*** Provided text ***

So we waited, and waited. That stale putrid recyclable air making me more nauseous as the minutes became clusters of five, ten, twenty, an hour...

Straddled between Kennigton and Oval on the Northern Line our carriage whirled deafeningly at a standstill. We Brits (odd, how would I know) can be a stoic bunch. No agitation, no unrest, a flapping of papers as the free tabloids were combed through for the umpteenth time - that's it.

Any news that was forthcoming was eviscerated through a decrepit comms way fighting to be heard above the recyclable air din. Brits don't do public information well. Presumably, that rests with the discretion of the train's driver. So finally after 40 minutes a figure came bounding through our carriage.

" Sorry, the train in front of us is broken down. I don't know how long it's going to take. I have no idea when we're going to move". If you stared hard enough wincing you'd swear this was said said with a pinch of alacrity. Probably his three scores and something hold up this year. I'm being unfair. But when you've unwanted time on your hands, going no where, having reread David Beckam's success at Real Madrid and columnist Gary Bushell standing for Mayor, your mind begins to race filling its wake with all sorts.

The man to my right, a young looking Amitav Bachan in Burning Train is besuited and calm. The man in front of me whose gaping akimbo legs intrude on the space of the next passenger shifts ocassionally. The woman to his right is flying through her crossword. That's a lot of crosswords; she's pulled out what appears to be a book resplendent with checkered black and white squares waiting to be defaced. The man seated next to me swears once underneath his breath once and that was that.

***

# [List of tasks]
1 > Name each of the fellow passengers described in the final paragraph of the passage about the stalled train.
2 > From the passage about the stalled train, set down everything from "Any news that" down to "with all sorts.".
The entries have no connection to the passage about the stalled train.

*** Material ***

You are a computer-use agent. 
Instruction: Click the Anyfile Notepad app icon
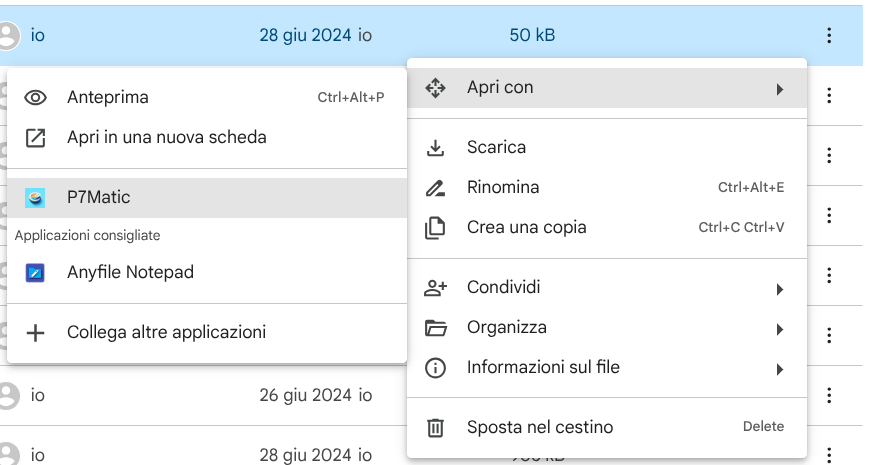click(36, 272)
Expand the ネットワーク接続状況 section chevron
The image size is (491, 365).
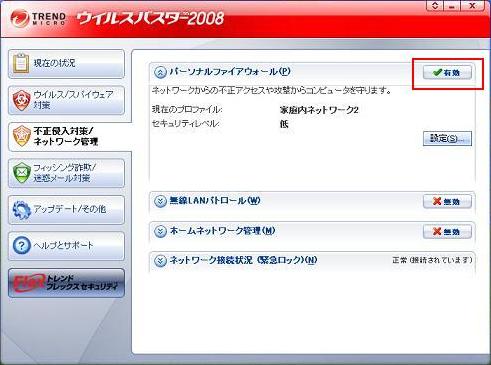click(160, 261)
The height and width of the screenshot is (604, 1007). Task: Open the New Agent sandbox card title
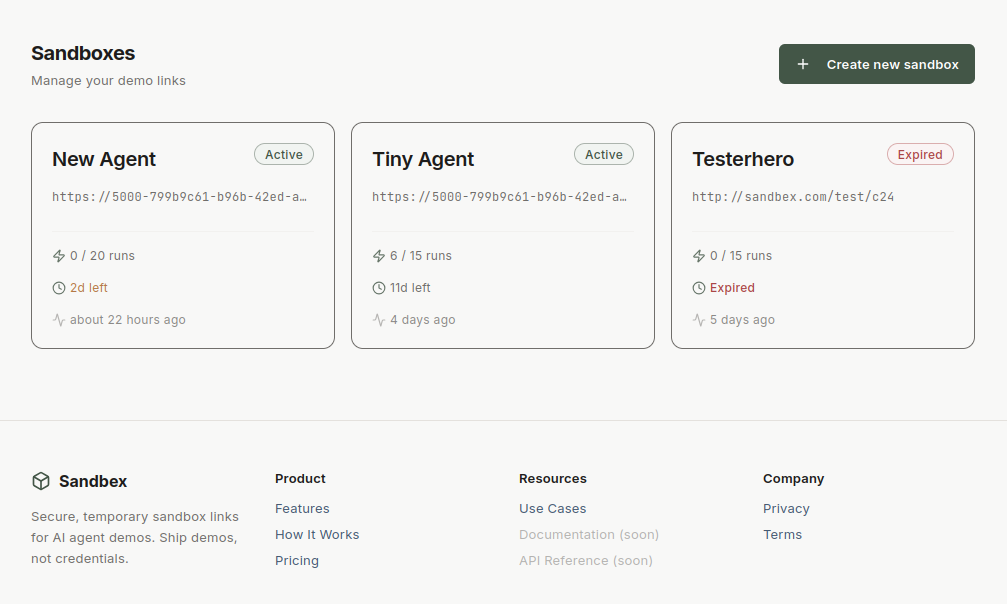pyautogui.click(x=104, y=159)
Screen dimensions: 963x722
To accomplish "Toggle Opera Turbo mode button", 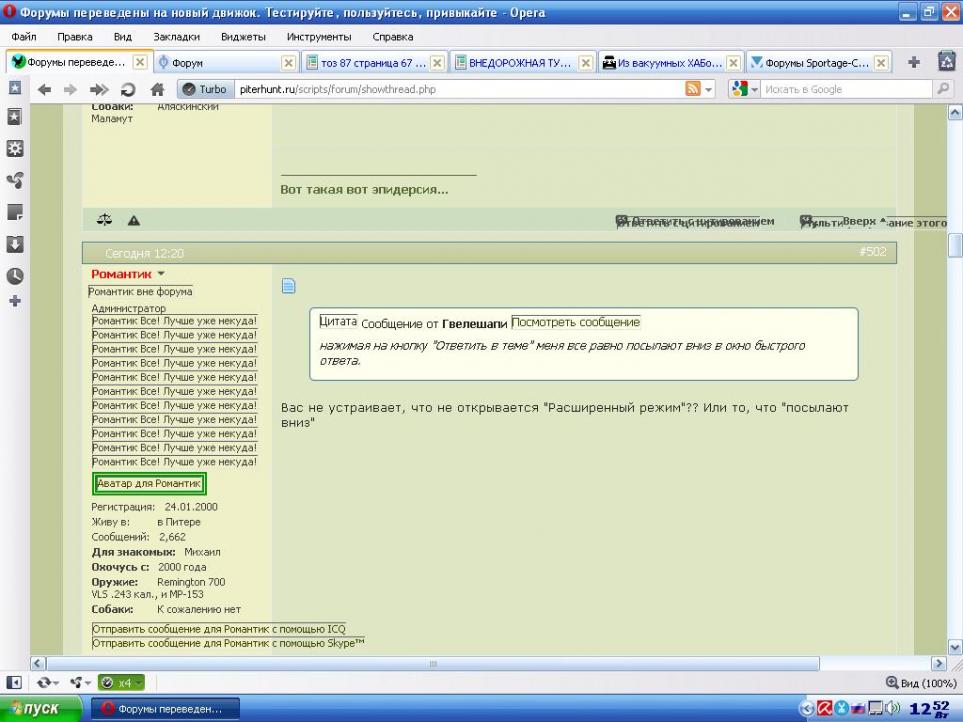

***

# [Solved tasks]
1 > The man to my right; the man in front of me; the woman to his right; the man seated next to me.

2 >
Any news that was forthcoming was eviscerated through a decrepit comms way fighting to be heard above the recyclable air din. Brits don't do public information well. Presumably, that rests with the discretion of the train's driver. So finally after 40 minutes a figure came bounding through our carriage.

" Sorry, the train in front of us is broken down. I don't know how long it's going to take. I have no idea when we're going to move". If you stared hard enough wincing you'd swear this was said said with a pinch of alacrity. Probably his three scores and something hold up this year. I'm being unfair. But when you've unwanted time on your hands, going no where, having reread David Beckam's success at Real Madrid and columnist Gary Bushell standing for Mayor, your mind begins to race filling its wake with all sorts.